O primeiro nível de contato entre a IA e a humanidade é nas redes sociais. Elas roubam nossos dados, fazem um clone nosso. O Facebook diz que estão usando esse conhecimento para criar um modelo seu, mas podemos trocar essa palavra por “clone”. Relatórios de consumidores apontaram, há cerca de um ano e meio, que as empresas estavam usando cerca de 2,3 mil diferentes conjuntos de big data. Se você é americano, sua privacidade de dados é um mito. Quando a inteligência artificial chega, ela pega nossos clones e se torna o banco de dados principal que é usado para micro segmentação, que é um antigo modelo de publicidade. Ela vende seu ponto mais fraco para uma empresa ou país. Mas o que percebemos é que países e pessoas que buscam o poder usam isso para manipular as pessoas nas plataformas. Nos EUA, por exemplo, nas eleições de 2016, a Comissão de Inteligência do Senado revelou que 126 milhões de americanos foram expostos à propaganda russa. Mulheres, também em 2016, sofreram dez vezes mais ataques do que homens. Isso são as redes sociais.
Uma faceta nociva da IA, os deep fakes, está senda usada para propagar desinformação e minar reputações. Isso é mais um argumento em prol de uma regulamentação mais estrita para o setor de tecnologia?
Com esse tipo de IA, eu tenho um “deep fake” meu vendendo uma criptomoeda. Jamais disse aquilo, mas soa como se fosse eu. Em outro caso, há um vídeo e um áudio meu no qual digo às pessoas com diabetes para que joguem fora a insulina. Jamais disse isso, mas algumas pessoas podem acreditar. Nós não estamos preparados para IA, e por isso deveria haver leis, uma vez que, com a IA generativa, as pessoas não sabem mais o que é real ou não. Por exemplo, um deep fake meu dizendo para as pessoas jogarem fora sua insulina. É uma questão de segurança, não de liberdade de expressão. No mundo real, se você é jornalista e publica uma mentira, enfrentamos questões legais. Por que as big techs não? Por que permitimos que o mundo seja virado de cabeça para baixo para que elas tenham mais lucros?
Dmitry Muratov (jornalista russo e vencedor do Nobel da Paz em 2021) e eu lançamos, em 2021, um plano de ação de 10 pontos, assinado por outros 300 vencedores do Nobel e grupos da sociedade civil, que foca em três pontos. O primeiro é o fim da vigilância por lucro.

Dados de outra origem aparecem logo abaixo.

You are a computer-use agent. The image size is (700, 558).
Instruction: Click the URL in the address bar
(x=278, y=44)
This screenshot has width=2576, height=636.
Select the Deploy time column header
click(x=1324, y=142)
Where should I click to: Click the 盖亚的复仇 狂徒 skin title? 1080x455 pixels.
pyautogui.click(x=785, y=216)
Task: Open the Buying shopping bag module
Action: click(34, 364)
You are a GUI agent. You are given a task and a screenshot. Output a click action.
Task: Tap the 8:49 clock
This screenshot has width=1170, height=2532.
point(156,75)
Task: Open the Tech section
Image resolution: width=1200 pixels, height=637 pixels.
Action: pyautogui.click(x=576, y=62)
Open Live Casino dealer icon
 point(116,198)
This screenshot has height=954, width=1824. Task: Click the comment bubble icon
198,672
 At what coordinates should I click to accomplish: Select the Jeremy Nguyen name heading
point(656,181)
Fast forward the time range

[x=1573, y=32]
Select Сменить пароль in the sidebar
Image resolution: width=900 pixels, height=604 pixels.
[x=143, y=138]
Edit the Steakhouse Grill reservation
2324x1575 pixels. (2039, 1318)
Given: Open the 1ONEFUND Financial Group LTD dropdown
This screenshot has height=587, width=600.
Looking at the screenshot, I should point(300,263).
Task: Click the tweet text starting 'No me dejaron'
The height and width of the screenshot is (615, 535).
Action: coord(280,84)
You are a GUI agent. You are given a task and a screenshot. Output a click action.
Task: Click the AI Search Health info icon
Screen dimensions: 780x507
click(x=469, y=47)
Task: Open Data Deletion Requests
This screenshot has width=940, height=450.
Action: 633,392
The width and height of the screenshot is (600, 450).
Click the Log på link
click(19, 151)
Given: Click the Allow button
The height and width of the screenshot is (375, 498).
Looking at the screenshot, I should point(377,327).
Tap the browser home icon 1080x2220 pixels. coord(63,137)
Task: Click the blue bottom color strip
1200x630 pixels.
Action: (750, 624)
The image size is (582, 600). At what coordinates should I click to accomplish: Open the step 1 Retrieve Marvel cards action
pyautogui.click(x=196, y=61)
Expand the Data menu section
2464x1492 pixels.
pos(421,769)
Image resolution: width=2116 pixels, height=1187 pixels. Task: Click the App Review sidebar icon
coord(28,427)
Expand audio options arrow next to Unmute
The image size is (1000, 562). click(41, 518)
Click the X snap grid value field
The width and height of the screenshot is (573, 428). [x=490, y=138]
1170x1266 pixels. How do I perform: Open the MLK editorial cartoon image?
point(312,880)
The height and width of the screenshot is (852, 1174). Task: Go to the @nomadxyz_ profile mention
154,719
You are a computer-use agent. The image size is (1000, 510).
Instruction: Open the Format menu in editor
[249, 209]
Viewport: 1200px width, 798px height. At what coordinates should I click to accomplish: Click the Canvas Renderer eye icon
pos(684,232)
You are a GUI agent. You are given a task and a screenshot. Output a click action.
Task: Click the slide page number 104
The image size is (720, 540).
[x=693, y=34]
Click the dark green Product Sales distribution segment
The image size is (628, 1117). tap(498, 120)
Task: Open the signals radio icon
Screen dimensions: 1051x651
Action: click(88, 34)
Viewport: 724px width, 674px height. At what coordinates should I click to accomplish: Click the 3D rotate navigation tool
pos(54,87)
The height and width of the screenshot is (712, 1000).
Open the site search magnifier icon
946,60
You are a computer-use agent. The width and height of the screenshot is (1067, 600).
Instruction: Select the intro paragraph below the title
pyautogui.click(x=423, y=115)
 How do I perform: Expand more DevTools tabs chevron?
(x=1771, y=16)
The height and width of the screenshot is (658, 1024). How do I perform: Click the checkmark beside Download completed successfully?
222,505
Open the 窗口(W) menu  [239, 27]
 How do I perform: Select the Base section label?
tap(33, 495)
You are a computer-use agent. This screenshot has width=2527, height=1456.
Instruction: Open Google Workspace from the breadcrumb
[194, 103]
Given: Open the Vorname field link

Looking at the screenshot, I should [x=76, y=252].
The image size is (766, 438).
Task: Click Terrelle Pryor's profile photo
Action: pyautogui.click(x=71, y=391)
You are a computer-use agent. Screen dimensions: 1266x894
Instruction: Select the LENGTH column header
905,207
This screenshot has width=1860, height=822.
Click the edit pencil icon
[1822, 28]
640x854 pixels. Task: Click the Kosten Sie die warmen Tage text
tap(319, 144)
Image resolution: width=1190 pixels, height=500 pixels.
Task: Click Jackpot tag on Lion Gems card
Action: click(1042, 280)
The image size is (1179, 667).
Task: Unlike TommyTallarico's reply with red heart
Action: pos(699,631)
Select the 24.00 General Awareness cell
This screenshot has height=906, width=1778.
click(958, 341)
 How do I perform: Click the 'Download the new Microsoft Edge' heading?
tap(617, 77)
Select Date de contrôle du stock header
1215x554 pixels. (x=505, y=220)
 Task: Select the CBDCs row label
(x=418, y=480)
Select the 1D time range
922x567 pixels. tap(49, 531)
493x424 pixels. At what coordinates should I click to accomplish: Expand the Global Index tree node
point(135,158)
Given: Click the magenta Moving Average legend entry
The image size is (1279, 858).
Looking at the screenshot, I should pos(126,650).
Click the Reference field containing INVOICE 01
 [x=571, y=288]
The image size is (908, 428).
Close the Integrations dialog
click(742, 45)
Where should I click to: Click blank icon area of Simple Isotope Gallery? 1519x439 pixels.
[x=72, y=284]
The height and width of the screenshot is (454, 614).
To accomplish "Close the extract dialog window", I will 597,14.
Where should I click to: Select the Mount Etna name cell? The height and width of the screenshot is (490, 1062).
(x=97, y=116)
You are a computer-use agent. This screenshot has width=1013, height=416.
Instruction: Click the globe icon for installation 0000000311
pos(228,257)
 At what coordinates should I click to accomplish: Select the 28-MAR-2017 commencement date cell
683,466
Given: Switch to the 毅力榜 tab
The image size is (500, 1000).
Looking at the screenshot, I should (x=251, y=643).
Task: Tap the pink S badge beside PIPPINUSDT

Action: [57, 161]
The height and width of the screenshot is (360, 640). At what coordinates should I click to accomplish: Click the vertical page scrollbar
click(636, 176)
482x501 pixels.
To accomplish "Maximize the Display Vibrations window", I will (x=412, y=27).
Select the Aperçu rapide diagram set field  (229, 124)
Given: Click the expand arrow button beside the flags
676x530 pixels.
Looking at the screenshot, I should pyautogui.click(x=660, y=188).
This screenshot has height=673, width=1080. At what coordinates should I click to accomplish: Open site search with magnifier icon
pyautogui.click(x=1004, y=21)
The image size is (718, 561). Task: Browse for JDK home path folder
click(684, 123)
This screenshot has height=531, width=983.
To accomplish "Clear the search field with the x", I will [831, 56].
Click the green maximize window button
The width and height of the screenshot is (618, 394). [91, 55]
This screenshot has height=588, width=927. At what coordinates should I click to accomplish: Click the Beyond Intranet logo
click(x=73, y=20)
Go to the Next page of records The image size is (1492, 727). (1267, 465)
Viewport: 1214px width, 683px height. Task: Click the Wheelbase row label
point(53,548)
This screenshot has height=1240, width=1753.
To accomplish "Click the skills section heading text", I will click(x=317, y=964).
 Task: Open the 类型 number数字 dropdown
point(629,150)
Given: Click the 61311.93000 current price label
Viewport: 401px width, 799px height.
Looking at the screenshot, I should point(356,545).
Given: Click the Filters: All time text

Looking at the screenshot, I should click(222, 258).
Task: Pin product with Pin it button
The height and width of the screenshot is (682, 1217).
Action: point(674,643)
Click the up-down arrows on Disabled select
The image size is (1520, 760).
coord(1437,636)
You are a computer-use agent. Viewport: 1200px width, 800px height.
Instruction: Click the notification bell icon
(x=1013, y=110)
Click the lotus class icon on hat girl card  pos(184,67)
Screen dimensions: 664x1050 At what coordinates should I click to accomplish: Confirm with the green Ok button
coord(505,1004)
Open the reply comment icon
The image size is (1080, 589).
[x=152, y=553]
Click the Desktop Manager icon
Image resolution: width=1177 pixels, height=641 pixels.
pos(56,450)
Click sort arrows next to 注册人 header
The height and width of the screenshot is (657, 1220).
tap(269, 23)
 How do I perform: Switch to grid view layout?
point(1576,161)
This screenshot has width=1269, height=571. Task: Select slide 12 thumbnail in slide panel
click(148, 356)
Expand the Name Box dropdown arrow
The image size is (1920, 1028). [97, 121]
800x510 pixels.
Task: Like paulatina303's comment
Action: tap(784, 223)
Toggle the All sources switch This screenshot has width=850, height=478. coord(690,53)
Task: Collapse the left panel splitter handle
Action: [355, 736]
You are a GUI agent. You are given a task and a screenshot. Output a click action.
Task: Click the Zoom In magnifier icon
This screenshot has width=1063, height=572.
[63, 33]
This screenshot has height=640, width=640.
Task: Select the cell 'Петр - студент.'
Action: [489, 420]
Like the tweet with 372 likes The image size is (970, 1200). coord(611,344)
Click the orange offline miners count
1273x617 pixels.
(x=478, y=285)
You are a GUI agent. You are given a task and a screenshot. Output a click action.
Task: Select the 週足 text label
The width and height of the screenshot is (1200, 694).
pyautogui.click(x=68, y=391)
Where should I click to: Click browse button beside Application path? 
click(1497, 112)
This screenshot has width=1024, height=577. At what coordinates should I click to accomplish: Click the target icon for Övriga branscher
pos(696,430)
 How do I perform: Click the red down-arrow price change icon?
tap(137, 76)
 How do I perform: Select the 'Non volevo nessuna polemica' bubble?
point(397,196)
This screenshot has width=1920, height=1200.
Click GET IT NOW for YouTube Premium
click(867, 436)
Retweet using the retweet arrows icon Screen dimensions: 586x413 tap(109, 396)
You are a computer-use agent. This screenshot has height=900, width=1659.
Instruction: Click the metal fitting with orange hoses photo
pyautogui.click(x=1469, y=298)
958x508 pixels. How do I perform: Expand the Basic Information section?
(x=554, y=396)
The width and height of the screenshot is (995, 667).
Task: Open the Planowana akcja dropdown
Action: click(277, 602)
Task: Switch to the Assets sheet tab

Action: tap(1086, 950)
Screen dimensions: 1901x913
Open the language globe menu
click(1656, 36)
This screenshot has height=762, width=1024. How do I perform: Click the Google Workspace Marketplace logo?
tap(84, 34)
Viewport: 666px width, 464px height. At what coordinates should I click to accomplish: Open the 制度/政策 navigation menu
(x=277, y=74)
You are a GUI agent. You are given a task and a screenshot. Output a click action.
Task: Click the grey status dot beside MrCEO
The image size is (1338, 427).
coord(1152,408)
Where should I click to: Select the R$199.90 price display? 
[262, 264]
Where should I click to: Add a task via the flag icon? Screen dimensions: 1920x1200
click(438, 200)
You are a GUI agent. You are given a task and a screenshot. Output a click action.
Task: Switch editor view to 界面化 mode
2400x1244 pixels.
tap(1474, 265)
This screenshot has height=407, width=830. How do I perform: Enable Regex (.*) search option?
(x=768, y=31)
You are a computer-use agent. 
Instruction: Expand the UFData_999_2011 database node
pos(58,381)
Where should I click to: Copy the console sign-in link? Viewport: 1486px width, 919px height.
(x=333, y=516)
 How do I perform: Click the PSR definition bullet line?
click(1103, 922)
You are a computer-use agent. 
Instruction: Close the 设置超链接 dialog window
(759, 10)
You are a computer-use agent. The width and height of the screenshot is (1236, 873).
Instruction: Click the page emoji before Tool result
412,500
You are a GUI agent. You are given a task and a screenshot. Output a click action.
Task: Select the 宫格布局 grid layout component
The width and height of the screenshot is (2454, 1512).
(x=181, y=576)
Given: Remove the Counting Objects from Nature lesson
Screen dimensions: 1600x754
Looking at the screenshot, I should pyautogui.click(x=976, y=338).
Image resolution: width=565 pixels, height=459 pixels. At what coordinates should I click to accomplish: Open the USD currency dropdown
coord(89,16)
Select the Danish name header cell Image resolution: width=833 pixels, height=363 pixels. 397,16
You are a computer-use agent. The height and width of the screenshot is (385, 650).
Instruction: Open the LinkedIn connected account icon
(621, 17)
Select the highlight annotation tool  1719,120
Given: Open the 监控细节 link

Os seres humanos precisam de privacidade de informação, e se você quer meus dados, precisa me pagar. A Declaração Universal dos Direitos Humanos tem lugar no mundo virtual. O segundo é o fim do viés codificado. Se você é uma mulher ou pessoa LGBT+, negro ou membro de uma minoria étnica, você será marginalizado online. Esse é o código que está em nossos telefones. E, finalmente, o jornalismo como antídoto para a tirania. O Comitê Norueguês do Nobel disse que, sem o jornalismo, sem liberdade de expressão, a democracia morre. O jornalismo precisa não apenas sobreviver, mas sim desafiar o poder. Nosso dever sempre foi dizer a verdade ao poder.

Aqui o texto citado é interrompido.